Required work: Record by record, write out the listing word for word while omitting pictures.

*** The input ***

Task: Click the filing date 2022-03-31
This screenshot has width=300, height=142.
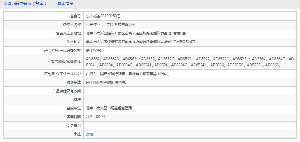Action: 96,117
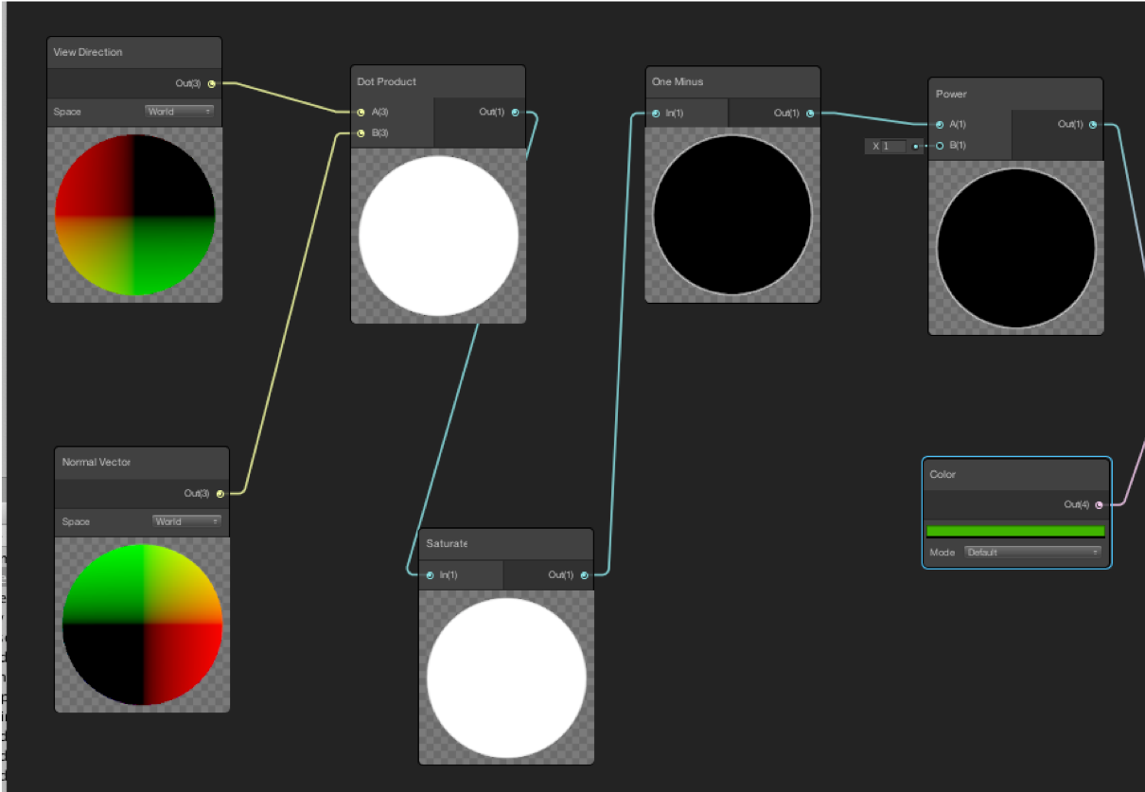Viewport: 1145px width, 792px height.
Task: Click the Normal Vector Out(3) output port
Action: click(220, 494)
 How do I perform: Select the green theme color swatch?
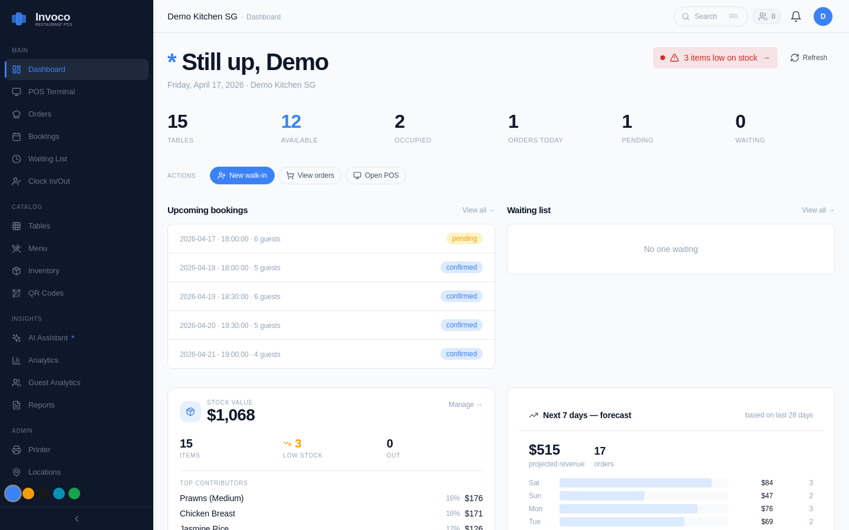tap(74, 493)
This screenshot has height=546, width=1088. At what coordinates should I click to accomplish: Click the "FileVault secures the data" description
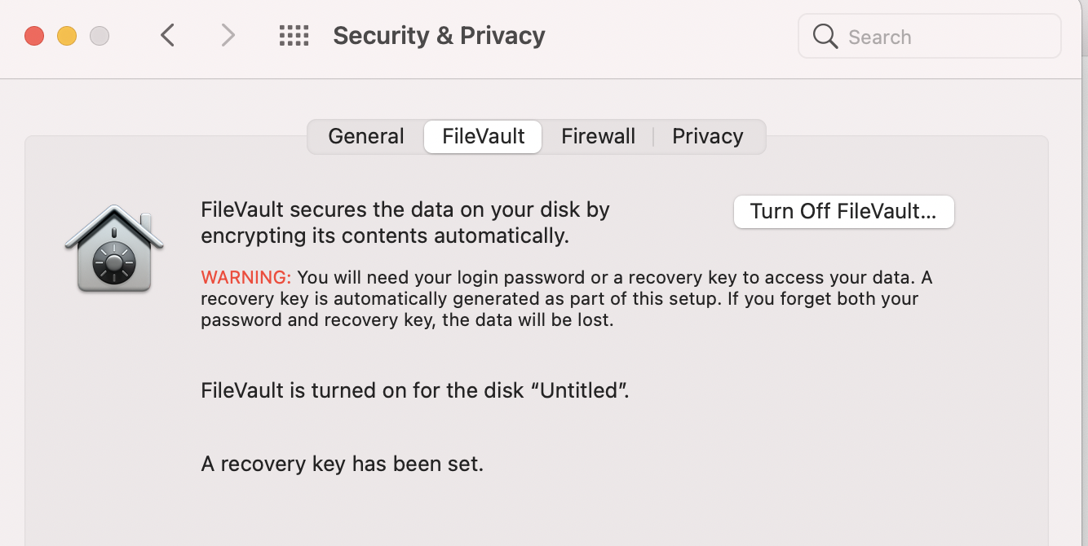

***

Response:
Task: Click the filing date 2022-03-31
This screenshot has width=300, height=142.
Action: 96,117
Viewport: 1145px width, 792px height.
Task: Click the Normal Vector Out(3) output port
Action: click(220, 494)
 How do I perform: Select the green theme color swatch?
tap(74, 493)
This screenshot has height=546, width=1088. At what coordinates should I click to accomplish: Click the "FileVault secures the data" description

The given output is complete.